Syamsuddin as-Sumatrani sering ditempatkan pada barisan yang sama 
dengan Hamzah Fansuri, yaitu sebagai penganjur aliran wujudiyah. 

Seperti juga Hamzah Fansuri, Syamsuddin mula-mula mendalami soal keesaan Wujud, asal- usul yang banyak dari yang esa, dan soal manusia sempurna atau insan kamil. 

Dalam karya-karyanya, Syamsuddin memang mengajukan 
pemahaman tentang Tuhan sebagai Yang Maha Sempurna dan Yang Maha Mutlak. 
Maka kesempurnaan Tuhan itu mencakup segala sesuatu 
termasuk seluruh alam dan manusia di dalamnya.
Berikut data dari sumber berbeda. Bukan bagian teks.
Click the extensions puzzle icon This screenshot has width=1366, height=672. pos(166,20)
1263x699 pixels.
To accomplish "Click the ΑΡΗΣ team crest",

Dalam soal praktis ia terutama mencurahkan banyak perhatian pada ajaran tentang zikir, atau melafazkan terus menerus pengakuan tauhid dan Nama-nama Allah, 
yang akan mengantar manusia pada pemandangan atau musyahadah langsung 
terhadap Hakikat Yang Tertinggi.

Sumber-sumber metafisika dan onotologi Syamsuddin 
dapat ditemukan dalam karya-karya Ibnu al-Arabi dan al-Jill. 
Tetapi perbedaan dua sufi ini justru terdapat dalam ajaran mereka masing-masing 
tentang manifestasi Yang Mutlak. 

Menurut Hamzah, 
sesudah lima manifestasi pokok (martabat-martabat pernyataan yang Mutlak atau ta`ayyun) yang turun satu demi satu dari Zat Allah yang sama sekali transenden, 
tidak ternyatakan dan terkognisi, 
menyusul martabat terendah yang tidak terbilang banyaknya. 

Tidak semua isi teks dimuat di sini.